26. Key themes of the new arrangements
• ‘Devolution’ to a new agency
• Few new Crown entities
• New accountabilities
• Future change is possible
27. Effectiveness of the new arrangements in NZ
• Indications are that NHB is already showing stronger
engagement with clinicians in decision-making, and more
focussed planning of national and regional services than
previously
• better regional collaboration between DHBs is being achieved
• amalgamation is possible in order to achieve greater
regionalisation
• relative invisibility of the NHB will need to be addressed, along
with providing both the public and health sector with a clearer
explanation of the interrelationships between various
committees and components of the revamped health sector.
28. Potential for overlapping roles
• Policy-setting – NHB vs ‘Ministry’
• health workforce – HWNZ vs ‘Ministry’
• priority-setting (medical devices, new technologies,
disinvestment decisions) – National Health Committee vs
Pharmac vs NHB
• health quality and safety – HQSC vs NHB vs DHBs
29. How will the NHB’s impact be assessed?

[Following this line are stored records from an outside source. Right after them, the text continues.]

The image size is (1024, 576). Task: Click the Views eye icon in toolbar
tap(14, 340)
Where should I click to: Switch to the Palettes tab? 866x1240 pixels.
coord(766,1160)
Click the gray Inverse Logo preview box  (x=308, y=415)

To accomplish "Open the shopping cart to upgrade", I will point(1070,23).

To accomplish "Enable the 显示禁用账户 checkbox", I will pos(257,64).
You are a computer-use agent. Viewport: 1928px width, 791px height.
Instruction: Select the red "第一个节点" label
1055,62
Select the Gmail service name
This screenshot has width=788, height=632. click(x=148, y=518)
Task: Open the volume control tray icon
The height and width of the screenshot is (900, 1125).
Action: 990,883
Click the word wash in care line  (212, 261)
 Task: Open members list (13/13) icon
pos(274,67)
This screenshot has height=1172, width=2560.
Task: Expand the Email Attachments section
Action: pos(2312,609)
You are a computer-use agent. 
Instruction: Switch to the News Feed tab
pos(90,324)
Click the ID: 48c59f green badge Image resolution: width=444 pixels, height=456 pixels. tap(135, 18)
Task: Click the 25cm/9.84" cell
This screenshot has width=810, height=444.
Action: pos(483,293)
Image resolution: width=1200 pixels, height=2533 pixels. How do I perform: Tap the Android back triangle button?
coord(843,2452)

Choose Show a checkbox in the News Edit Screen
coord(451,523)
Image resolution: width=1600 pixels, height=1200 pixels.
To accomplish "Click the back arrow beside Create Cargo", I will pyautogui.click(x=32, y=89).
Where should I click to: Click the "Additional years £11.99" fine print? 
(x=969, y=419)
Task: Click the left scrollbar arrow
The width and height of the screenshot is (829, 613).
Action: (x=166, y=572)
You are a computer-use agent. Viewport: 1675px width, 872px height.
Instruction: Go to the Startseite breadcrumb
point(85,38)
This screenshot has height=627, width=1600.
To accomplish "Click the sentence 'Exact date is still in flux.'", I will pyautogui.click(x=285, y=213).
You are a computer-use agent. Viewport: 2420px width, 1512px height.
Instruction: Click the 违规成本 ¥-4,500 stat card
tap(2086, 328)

• ‘Better, sooner, more convenient’ – achieving the aspirational
goals
• greater economic efficiency
• reduction in growth of health expenditure (capital and
operational)
• improving health and performance indicators
• achievement against NHB annual plan
• greater clinical involvement in decision-making
• less bureaucracy
• reduction in health committees
• co-ordinated regional planning
• But not decided yet
30. Lessons from the New Zealand experience
• Avoid dual accountabilities for the NHS Commissioning Board
• ensure clear pathways and responsibility for provision of Ministerial
advice in policy and administrative matters from the Department and
the NHS Commissioning Board
• legislate clearly the powers and functions of the NHS Commissioning
Board, and the ability of the Minister to hold the board to account
• clarify the accountabilities for the Care and Quality Commission,
Monitor and other statutory bodies in relationship to the NHS
Commissioning Board
• commissioning by GP Consortia may run the risk of inhibiting the
development of partnership relationships with other non-government
providers if there are no controls on commissioning behaviour
• New Zealand can learn from the model of promoting and extending
public and patient involvement and choice.